## Exercise directions
Among the entries that follow, find every line with the word "Given" and copy it.

## Data under study
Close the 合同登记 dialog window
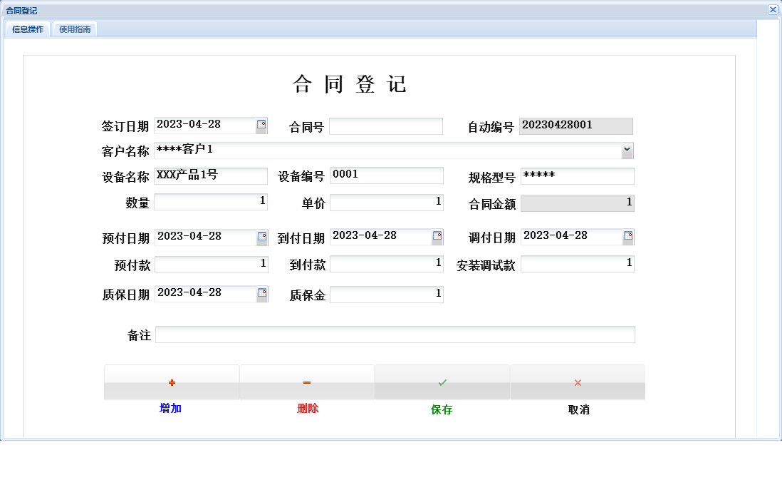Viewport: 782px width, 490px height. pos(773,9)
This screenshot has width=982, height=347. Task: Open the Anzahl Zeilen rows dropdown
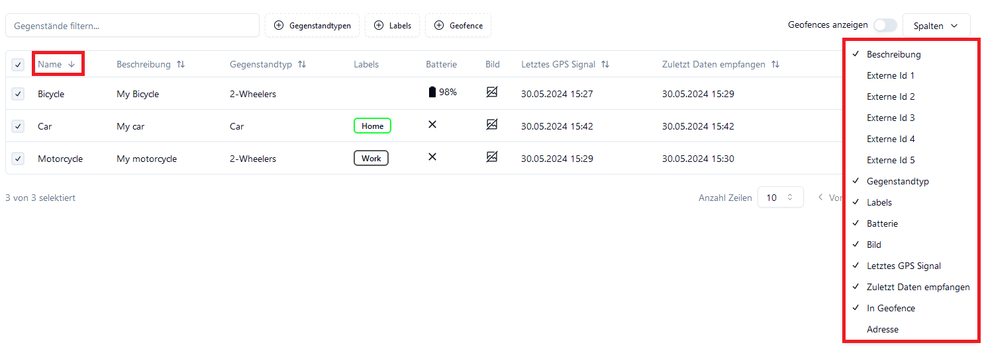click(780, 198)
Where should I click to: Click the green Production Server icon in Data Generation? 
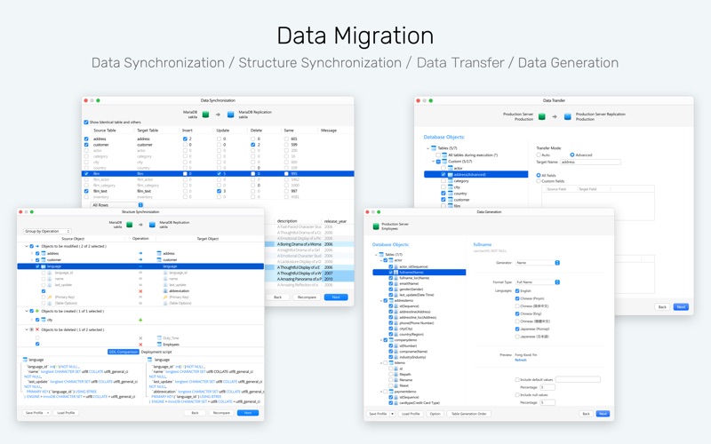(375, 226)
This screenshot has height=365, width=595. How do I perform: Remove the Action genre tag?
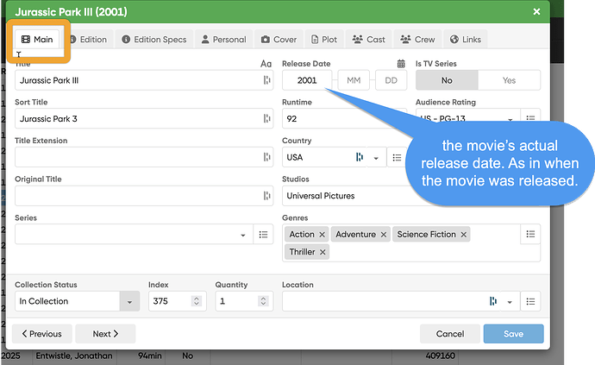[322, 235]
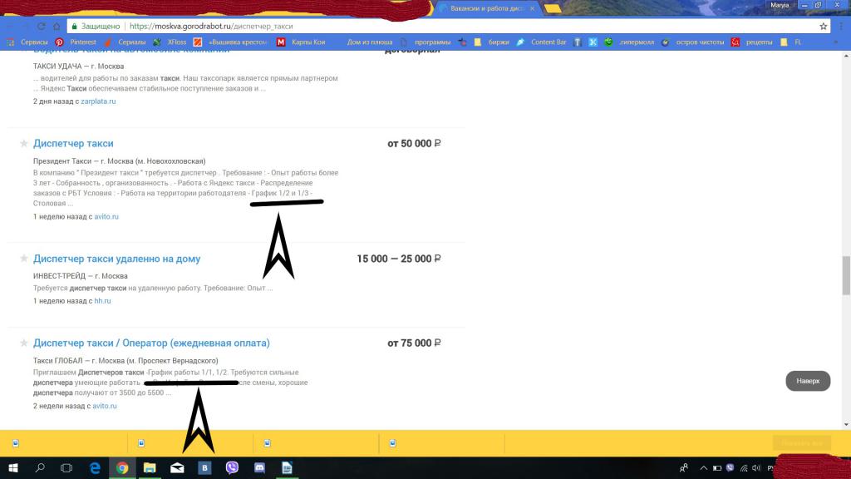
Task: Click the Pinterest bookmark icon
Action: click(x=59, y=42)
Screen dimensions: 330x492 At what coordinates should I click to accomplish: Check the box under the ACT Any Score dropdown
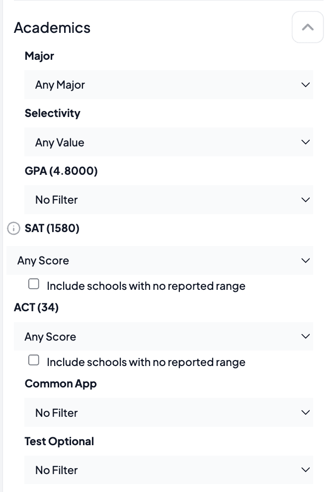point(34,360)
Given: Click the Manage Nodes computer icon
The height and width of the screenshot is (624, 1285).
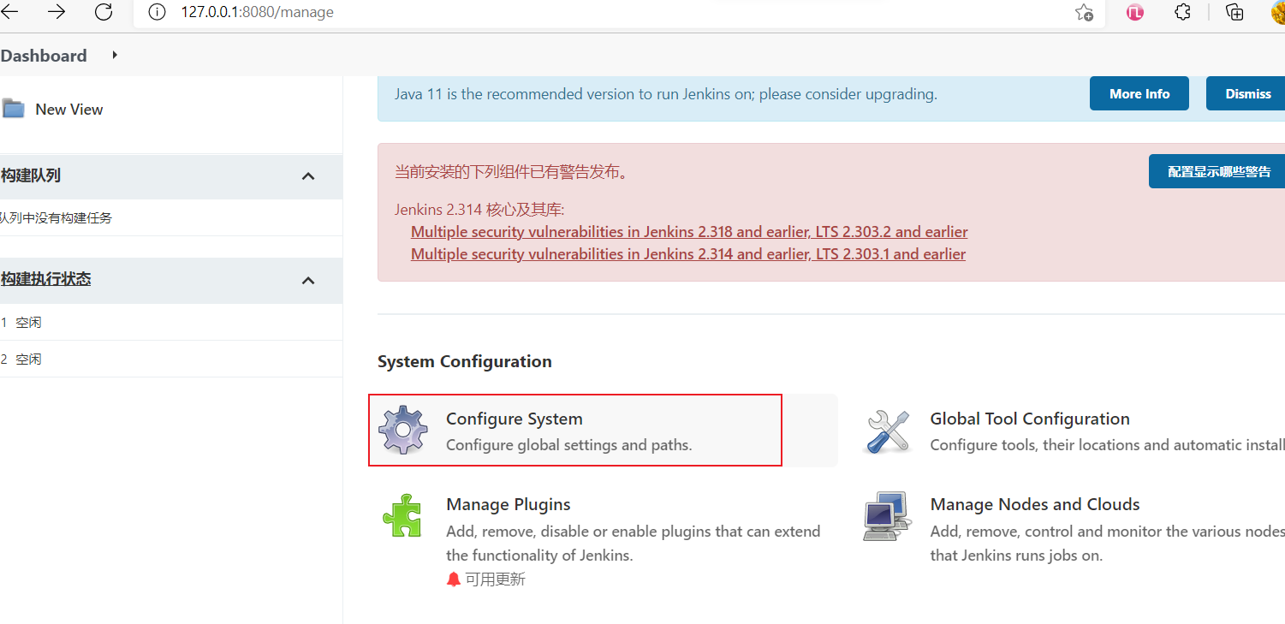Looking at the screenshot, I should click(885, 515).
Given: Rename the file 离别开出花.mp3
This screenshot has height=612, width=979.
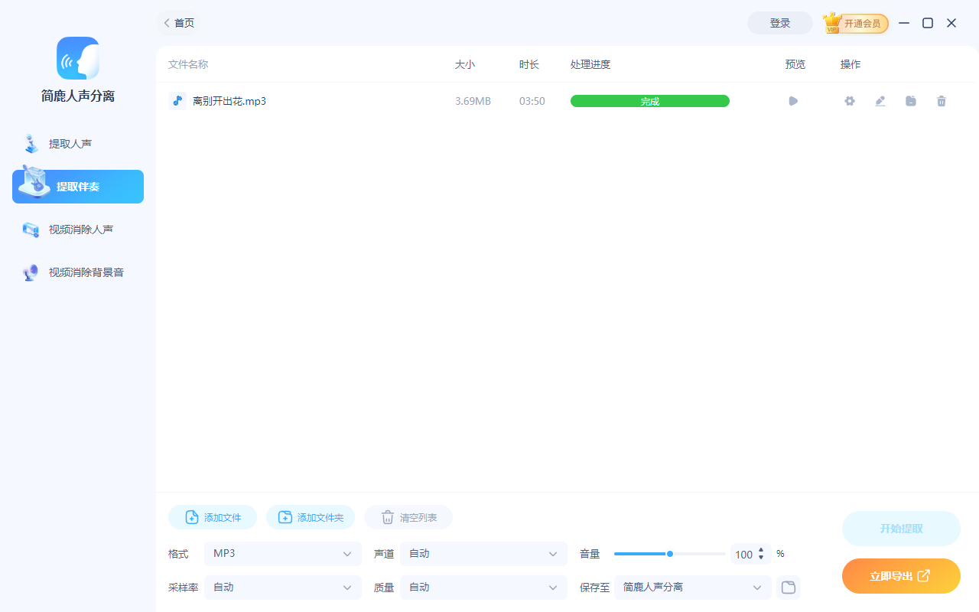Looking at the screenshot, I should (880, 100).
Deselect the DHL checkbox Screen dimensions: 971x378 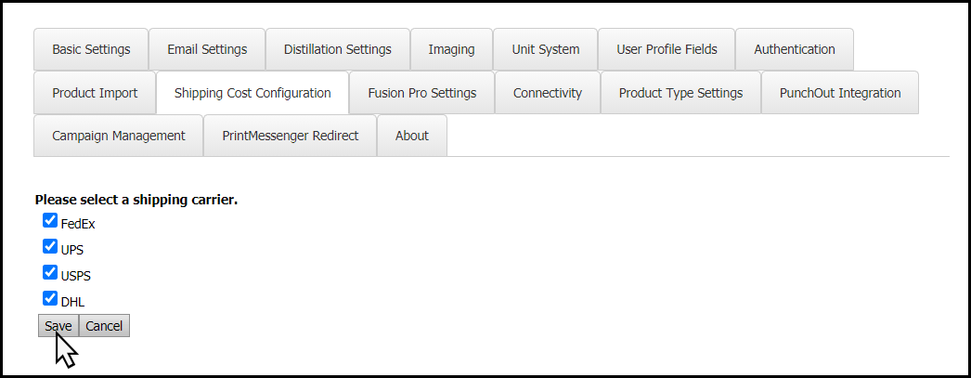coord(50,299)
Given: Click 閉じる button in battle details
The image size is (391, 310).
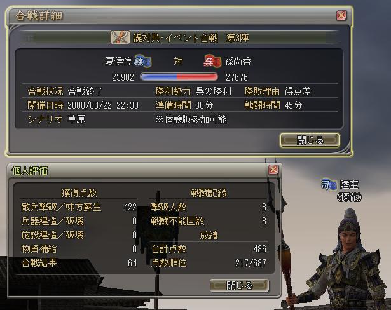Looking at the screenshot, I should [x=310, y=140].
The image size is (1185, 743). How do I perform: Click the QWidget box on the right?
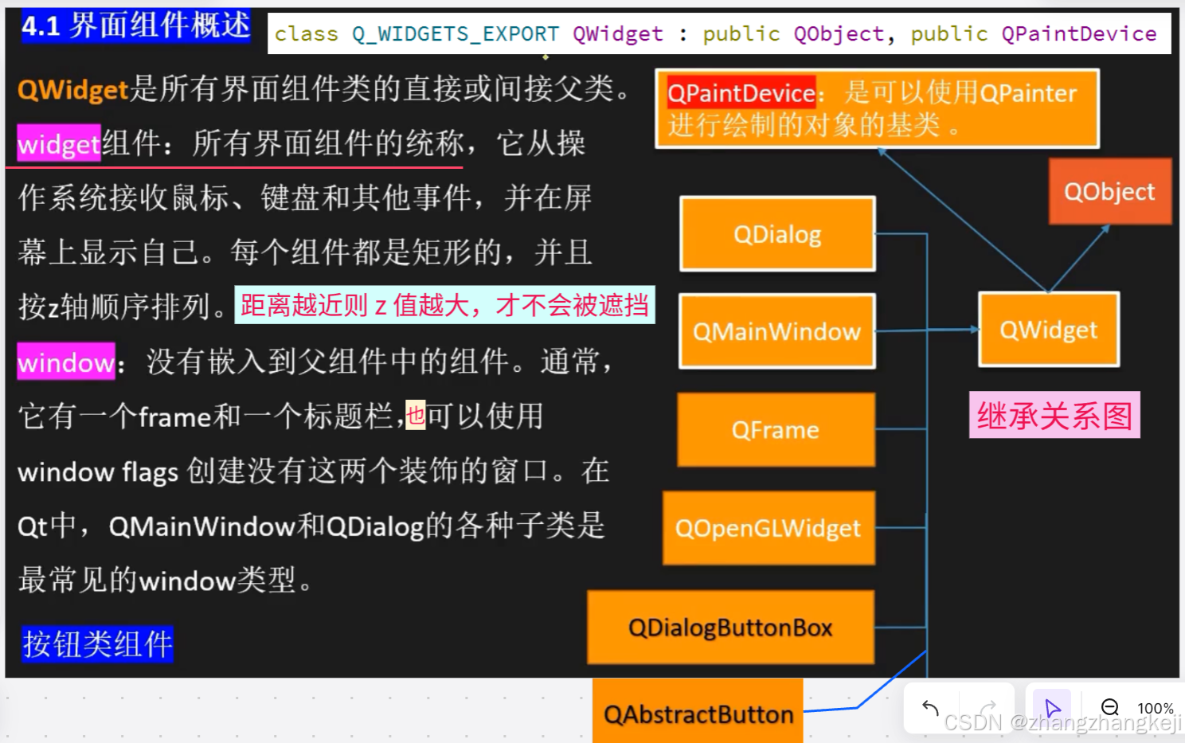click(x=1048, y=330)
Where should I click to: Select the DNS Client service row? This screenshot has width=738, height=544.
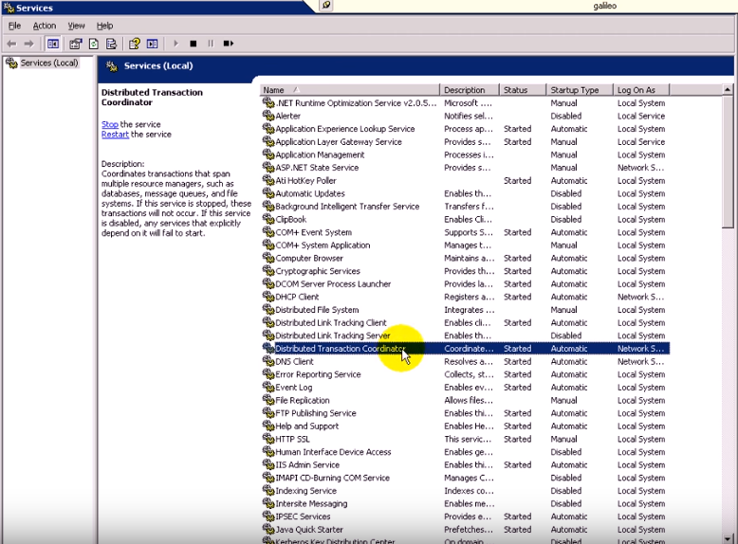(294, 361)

## Task response
Given: Click the Manage Nodes computer icon
Given: Rename the file 离别开出花.mp3
Given: Click 閉じる button in battle details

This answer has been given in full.